Domingo, 21 de octubre de 2012 | Hoy
Por Reina Roffe
Un artista no debería “contar su vida tal como la ha vivido, sino vivirla tal como la contará”, anotó en 1892 André Gide en sus Diarios. “Dicho de otra manera: que su retrato, pues eso es lo que será su vida, se identifique con el retrato ideal que anhela; y más sencillamente, que sea como quiere ser.” Es lo que hizo Rulfo cuando fue escritor y, sobre todo, cuando dejó de serlo. Porque entonces se deseó como tal y, contra viento y marea, ejerció de escritor: viajó profusamente, participó en congresos y ferias, recibió premios y homenajes, y se retrató a sí mismo: habló. Pero su discurso no fue el de un intelectual, sino el de un narrador nato: contó historias de sus antepasados, de su infancia y su juventud, de la región donde transcurren sus relatos, del campesino de Jalisco, del cómo y el porqué de una obra hecha y de otra en eterna gestación presentada como ilusión de su actividad creadora. Durante tres décadas, en vez de escribir, jugó a hacerlo: Días sin floresta, La cordillera y alguna otra promesa no llegaron nunca a concretarse en cuentos ni en novelas. De este modo, se convirtió en una especie de juglar moderno, un narrador oral que relevó al otro, al que ya no escribía, dando rienda suelta a su imaginación y ofreciendo versiones distintas, incluso arbitrarias, de ciertos hechos, porque la verdad no importaba mucho.
La agrafia de Rulfo (que duró unos treinta empecinados años) perdió así su rasgo de imposibilidad dolorosa. Sacándole partido a la neurosis de su silencio –después de la publicación de Pedro Páramo, en 1955, y hasta su muerte, en 1986, no dio a conocer más obras de ficción, apenas algunos guiones de cine y un puñado de notas para prólogos y periódicos–, encontró finalmente su reducto gozoso. Los relatos súbitos de jalisciense, esas minificciones, podríamos llamar hoy, que soltaba a regañadientes para la prensa fueron compilados y difundidos por amigos –reales y supuestos–- y por escribidores –llámense periodistas, profesores o críticos–, y vertidos en papel con el objeto de conservarlos para la memoria.

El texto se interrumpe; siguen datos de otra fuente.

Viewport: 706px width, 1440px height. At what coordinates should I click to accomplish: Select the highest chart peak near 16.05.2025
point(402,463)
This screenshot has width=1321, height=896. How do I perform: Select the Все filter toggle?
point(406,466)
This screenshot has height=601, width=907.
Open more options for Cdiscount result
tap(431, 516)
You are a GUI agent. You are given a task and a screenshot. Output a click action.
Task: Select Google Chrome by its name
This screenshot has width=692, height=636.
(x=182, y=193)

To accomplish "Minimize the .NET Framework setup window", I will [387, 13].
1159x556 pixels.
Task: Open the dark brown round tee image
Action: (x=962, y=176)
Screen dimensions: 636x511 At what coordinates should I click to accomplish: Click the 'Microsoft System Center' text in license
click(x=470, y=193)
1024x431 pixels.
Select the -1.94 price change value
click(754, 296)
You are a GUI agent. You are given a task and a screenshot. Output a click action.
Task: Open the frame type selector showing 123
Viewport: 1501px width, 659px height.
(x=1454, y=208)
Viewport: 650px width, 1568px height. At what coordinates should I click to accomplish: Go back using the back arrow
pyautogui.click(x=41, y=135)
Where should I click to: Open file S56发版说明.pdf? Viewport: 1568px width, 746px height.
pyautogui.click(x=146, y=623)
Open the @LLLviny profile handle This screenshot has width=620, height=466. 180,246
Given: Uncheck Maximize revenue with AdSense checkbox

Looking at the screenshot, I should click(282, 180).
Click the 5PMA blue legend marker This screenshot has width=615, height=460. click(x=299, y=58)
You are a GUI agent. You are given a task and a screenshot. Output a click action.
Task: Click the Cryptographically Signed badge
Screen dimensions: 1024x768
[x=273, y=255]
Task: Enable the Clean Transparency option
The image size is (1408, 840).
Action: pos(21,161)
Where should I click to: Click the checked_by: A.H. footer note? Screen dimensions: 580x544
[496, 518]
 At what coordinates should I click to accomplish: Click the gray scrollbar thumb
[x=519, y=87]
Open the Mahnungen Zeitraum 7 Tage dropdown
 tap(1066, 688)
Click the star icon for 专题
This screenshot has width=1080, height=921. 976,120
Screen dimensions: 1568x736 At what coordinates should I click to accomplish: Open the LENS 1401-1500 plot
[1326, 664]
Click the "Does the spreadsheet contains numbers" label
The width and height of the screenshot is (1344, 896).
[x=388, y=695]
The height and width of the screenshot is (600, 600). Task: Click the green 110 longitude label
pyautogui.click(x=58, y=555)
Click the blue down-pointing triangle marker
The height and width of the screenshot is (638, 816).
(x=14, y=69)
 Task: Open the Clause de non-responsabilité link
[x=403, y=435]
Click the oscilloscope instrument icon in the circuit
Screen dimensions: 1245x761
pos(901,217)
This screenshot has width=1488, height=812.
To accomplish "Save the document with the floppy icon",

En ellos hay algo de Rulfo y algo de los memoriosos que lo frecuentaron.
Por obra de su propia voz y la escritura de otros, su historia personal se hizo ficción para emerger como pieza literaria. La figura, a fuerza de ser pública, se adecuó a lo público con un sello atrayente que concitó inmediata atención. Todos querían saber por qué no había escrito más este Rimbaud de la campiña jalisciense, adscripto a la sede mexicana de los autores del “no”, realmente extraño, casi anacrónico para la sociedad contemporánea: mercantil, devota del éxito, mediática, que promueve el espectáculo y la masificación de los productos culturales, y palpita a la caza y captura de lo diferente, que siempre fascina.
Rulfo es un caso que se da de cuando en cuando. Aunque más excéntrico todavía fue el norteamericano Salinger, un auténtico huraño, que siguió generando interés pese a su incorruptible retiro de décadas, a su total silencio, en una época incidental por excelencia y en un medio del que desaparecen, empujados hacia el olvido, hasta los artistas más prolíficos, histriónicos y sociables.
Si bien la obra del autor mexicano suscita unánime admiración, Rulfo es, en cambio, un modelo que nadie desea imitar, resulta un espejo temible. ¿Quién querría reconocerse en él, si al menos no ha escrito una obra memorable? De ahí la insistencia en continuar preguntándose por qué “prefirió no hacerlo” como el escribiente Bartleby de Melville, no escribir más, interrogante del que todavía se pretende extraer una revelación acabada, definitiva, que calme la zozobra del eclipse creativo, esta especie de muerte simbólica del artista. ¿Por qué, teniendo un mundo como escenario, Rulfo se había retirado de la escena de la escritura?
La inhibición creativa, como se sabe, produce sentimientos parecidos al del suicidio. Mientras éste es considerado por unos como la negación de la vida, para otros es una salida honorable, reivindicativa de la libertad del individuo. Pero cuando alguien muere o algo muere en los otros, no hacemos más que pensar en nuestra propia muerte. Exigimos, por tanto, una explicación que siempre es efímera, momentánea, porque en estas coordenadas las respuestas nunca pueden ser completas ni plenamente satisfactorias.